Isso incluiria ativos criptográficos que são emitidos no recebimento de libras esterlinas e estão atrelados a essa moeda, desde que o ativo seja aceito por terceiros, observou Hatfield.

A FCA refere-se a criptomoedas como Bitcoin e Ether que não possuem autoridade de controle ou emissor centralizado como tokens de troca e estão fora de seus parâmetros de regulação. No entanto, os tokens de troca serão capturados (junto com outros ativos de criptografia) pela 5ª Diretriz de Prevenção à Lavagem de Dinheiro da União Européia (5AMLD), que será transposta para a lei do Reino Unido até o final de 2019.

Proibição de derivativos

Talvez a ação mais controversa da FCA – separada da orientação de quarta-feira – seja a proibição proposta de derivativos criptográficos para investidores de varejo, incluindo opções, futuros, contratos por diferença (CFDs) e notas negociadas em bolsa com criptoativos subjacentes (não regulamentados) como Bitcoin, por exemplo.

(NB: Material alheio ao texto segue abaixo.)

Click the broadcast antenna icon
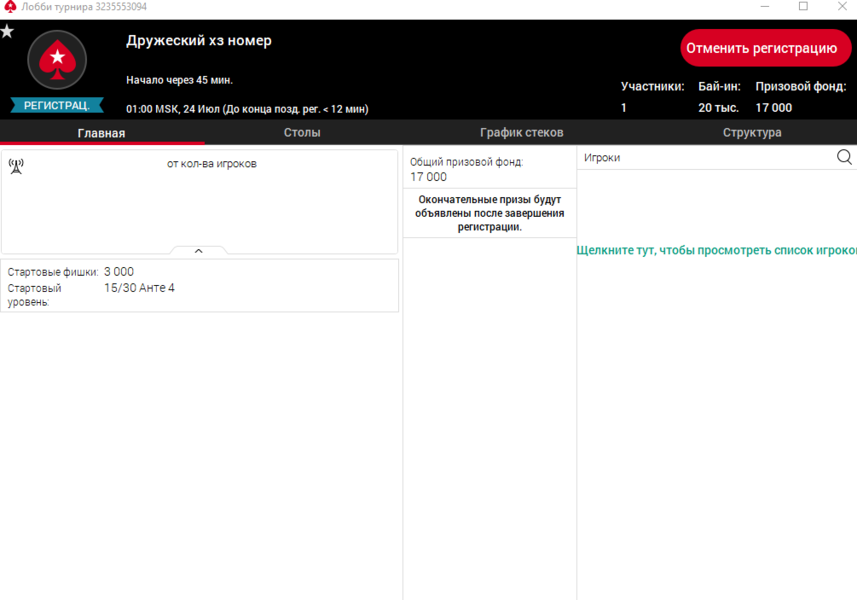The height and width of the screenshot is (600, 857). [16, 166]
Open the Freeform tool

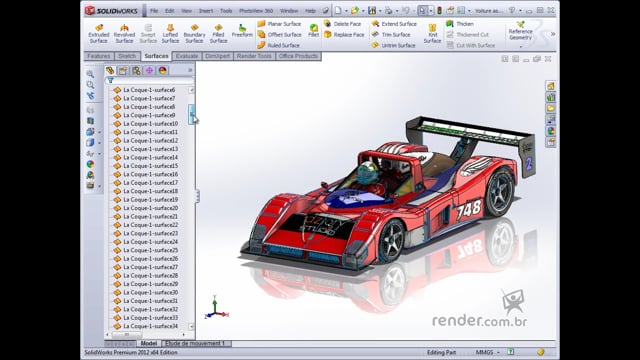[x=242, y=31]
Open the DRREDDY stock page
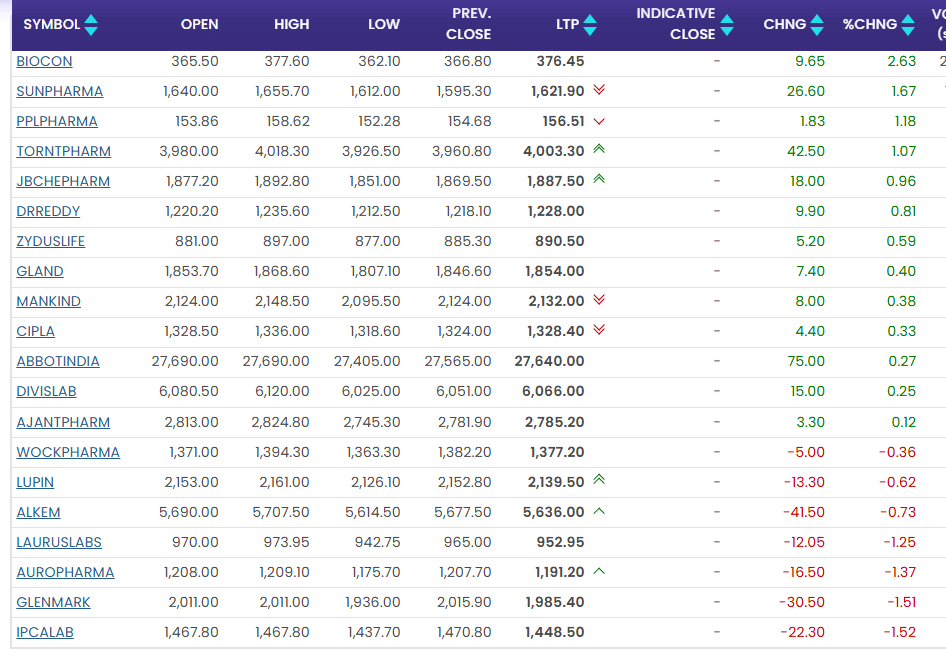This screenshot has height=656, width=946. [48, 211]
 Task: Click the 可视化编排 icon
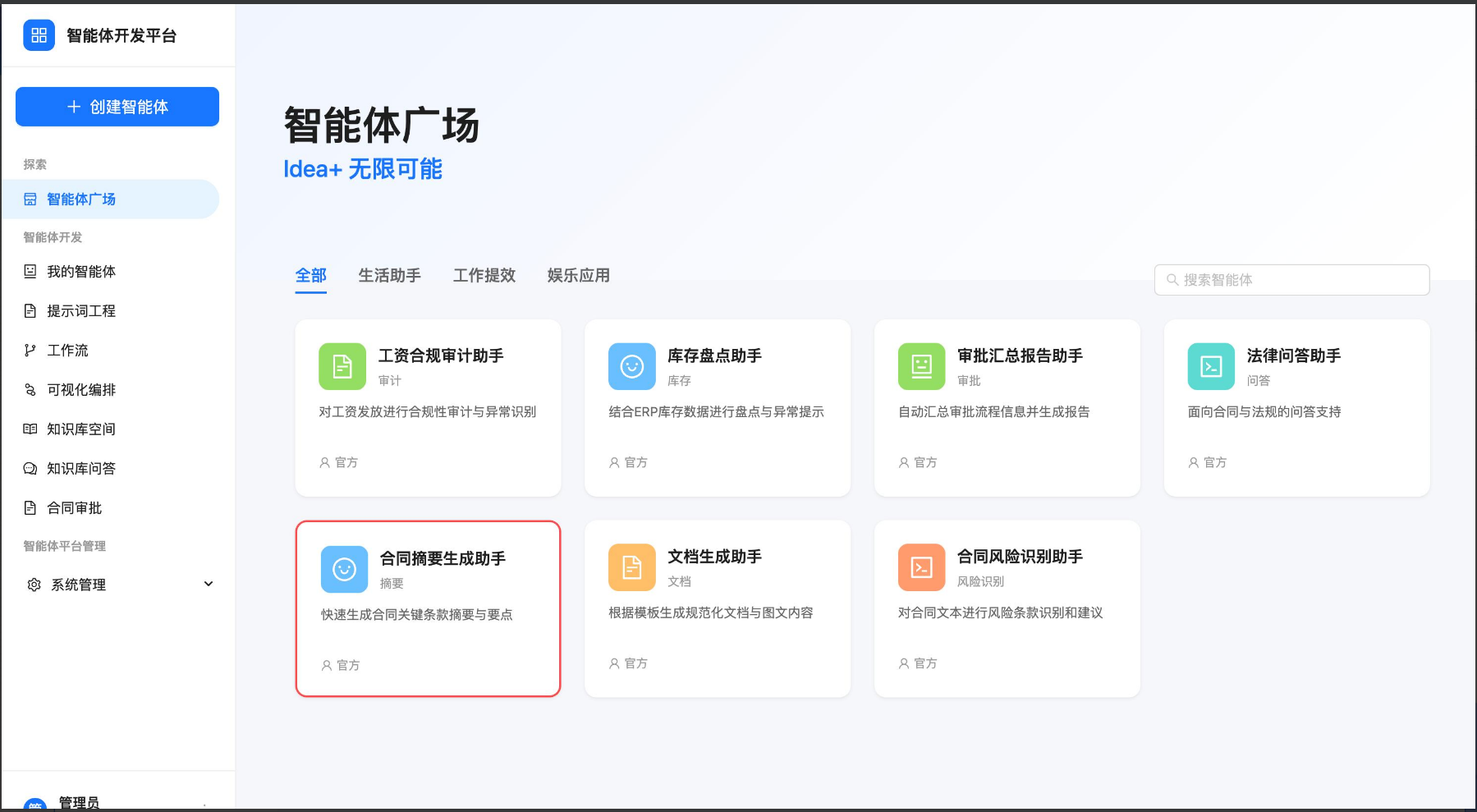30,389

A partir de agosto, a FCA está fazendo restrições para CFDs e, em seguida, no início de setembro, para opções semelhantes a CFDs; a expectativa é que uma eventual proibição geral se seguirá.

Hatfield disse que a noção de proibição de derivativos de criptografia era a única coisa definida nos regulamentos de criptografia da FCA com os quais ela discorda totalmente: “A intenção é que [essas restrições] se tornem uma proibição geral para o varejo em geral no futuro. Minha opinião é que estes devem ser tratados como derivados no mercado de varejo em geral, como qualquer outro derivado, porque estes não são mais arriscados.”